E ci sono dati per il backup.

La nostra analisi dei risultati di ricerca di 1M di Google ha trovato una correlazione tra tag di titoli ricchi di parole chiave e classifiche della prima pagina.

E se cerchi una parola chiave competitiva, noterai che le pagine con il posizionamento più elevato usano quasi quella parola chiave esatta nel loro tag del titolo.

Detto ciò:

C’è molto di più nella SEO in-page che inserire le parole chiave nell’HTML della tua pagina.

Per classificare i tuoi contenuti nel 2020, devi anche ottimizzare i tuoi contenuti per:

Il che ci porta al capitolo 2 …

CAPITOLO 2:Ottimizza i tuoi contenuti per SEO

Ora che hai capito perché la SEO in-page è ancora importante, è tempo di iniziare a ottimizzare i tuoi contenuti.

Nello specifico, in questo capitolo ti mostrerò come ottimizzare le parole chiave ogni pagina del tuo sito web.

Quindi, se ti sei mai chiesto “come posso effettivamente utilizzare le parole chiave sulla mia pagina?”, Adorerai i suggerimenti attuabili in questo capitolo.

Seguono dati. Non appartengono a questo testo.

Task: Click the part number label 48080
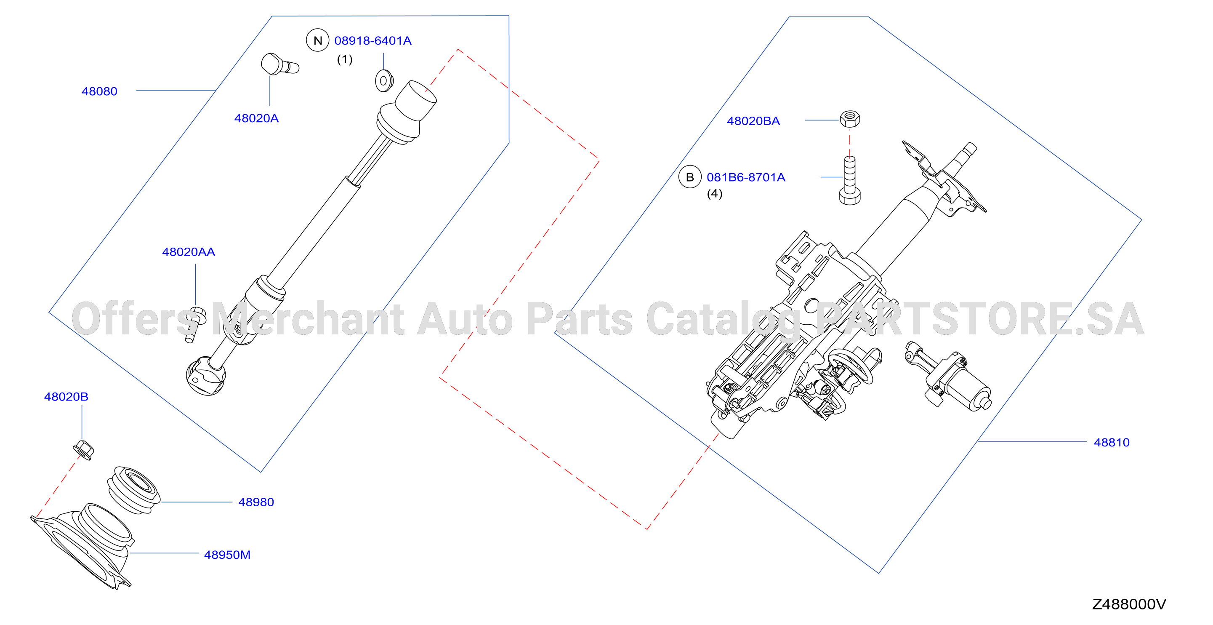click(x=99, y=91)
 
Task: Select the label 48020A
click(x=257, y=118)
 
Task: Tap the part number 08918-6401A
click(x=373, y=41)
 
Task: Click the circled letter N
click(x=318, y=40)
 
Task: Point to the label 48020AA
click(x=189, y=252)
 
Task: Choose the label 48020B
click(x=67, y=397)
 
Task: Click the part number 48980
click(x=256, y=502)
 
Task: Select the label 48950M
click(x=227, y=555)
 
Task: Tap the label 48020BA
click(x=753, y=121)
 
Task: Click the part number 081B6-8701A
click(x=746, y=178)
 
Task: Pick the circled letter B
click(x=690, y=177)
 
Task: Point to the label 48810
click(x=1112, y=443)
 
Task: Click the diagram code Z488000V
click(x=1129, y=604)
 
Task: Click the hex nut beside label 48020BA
click(x=850, y=118)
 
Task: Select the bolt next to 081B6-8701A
click(x=850, y=181)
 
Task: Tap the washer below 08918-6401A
click(x=384, y=81)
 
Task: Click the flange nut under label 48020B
click(x=84, y=450)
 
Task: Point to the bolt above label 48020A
click(x=280, y=64)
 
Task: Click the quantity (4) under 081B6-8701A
click(x=715, y=194)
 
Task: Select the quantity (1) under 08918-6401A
click(x=345, y=59)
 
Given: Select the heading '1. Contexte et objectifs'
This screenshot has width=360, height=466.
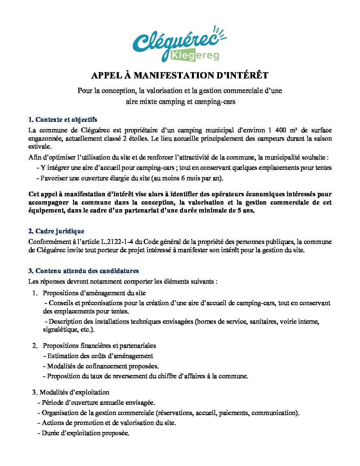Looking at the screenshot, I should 63,119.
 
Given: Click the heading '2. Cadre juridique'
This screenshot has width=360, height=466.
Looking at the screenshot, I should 56,231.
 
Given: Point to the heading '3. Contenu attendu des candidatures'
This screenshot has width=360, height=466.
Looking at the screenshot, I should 84,271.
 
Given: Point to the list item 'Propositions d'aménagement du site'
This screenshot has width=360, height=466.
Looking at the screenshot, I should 94,293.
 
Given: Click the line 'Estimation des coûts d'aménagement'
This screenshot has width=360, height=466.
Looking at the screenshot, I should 100,356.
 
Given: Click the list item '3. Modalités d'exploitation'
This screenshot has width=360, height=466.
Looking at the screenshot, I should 71,392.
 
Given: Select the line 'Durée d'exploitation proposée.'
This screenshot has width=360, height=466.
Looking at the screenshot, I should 85,433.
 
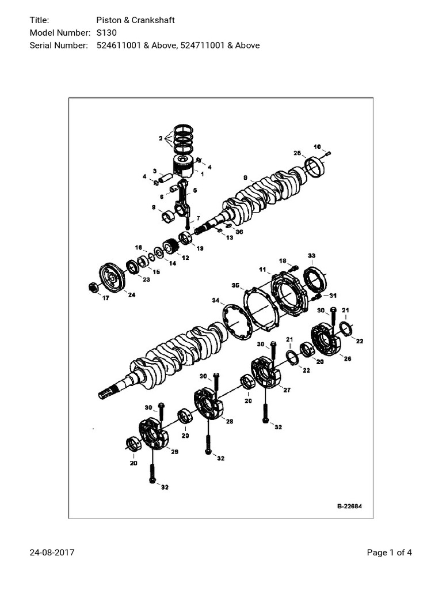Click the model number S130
click(x=106, y=33)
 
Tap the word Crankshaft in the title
click(x=154, y=21)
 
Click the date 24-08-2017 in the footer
click(x=52, y=553)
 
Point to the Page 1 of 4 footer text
click(x=389, y=553)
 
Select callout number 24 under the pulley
click(x=132, y=295)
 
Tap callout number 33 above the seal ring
click(x=311, y=255)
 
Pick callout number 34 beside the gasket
click(x=215, y=300)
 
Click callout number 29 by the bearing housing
click(x=175, y=452)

Usa la tua parola chiave target nelle prime 100 parole

Questa è una tattica SEO on-page di vecchia scuola che fa ancora male.

Tutto quello che devi fare è usare la parola chiave principale una volta nelle prime 100-150 parole del tuo articolo.

Ad esempio, nel mio articolo ottimizzato sulla parola chiave ” email marketing “, ho citato la parola chiave fin dall’inizio.

Perché questo è importante?

Google attribuisce maggiore importanza ai termini che vengono visualizzati all’inizio della tua pagina.

Questo ha senso. Immagina di aver appena pubblicato un articolo su The Keto Diet. Se il tuo articolo riguardasse davvero la dieta Keto avrebbe senso usare prima il termine “dieta cheto” a metà pagina?

Ovviamente no.

Ecco perché vuoi eliminare la tua parola chiave da qualche parte nelle prime 100 parole circa. Questa è una di quelle piccole cose che aiutano Google a capire di cosa tratta la tua pagina.

Avvolgi il titolo del tuo post sul blog in un tag H1

Il tag H1 è come un mini tag del titolo.

In effetti, Google ha affermato che l’utilizzo di un tag H1 ” aiuta Google a comprendere la struttura della pagina “.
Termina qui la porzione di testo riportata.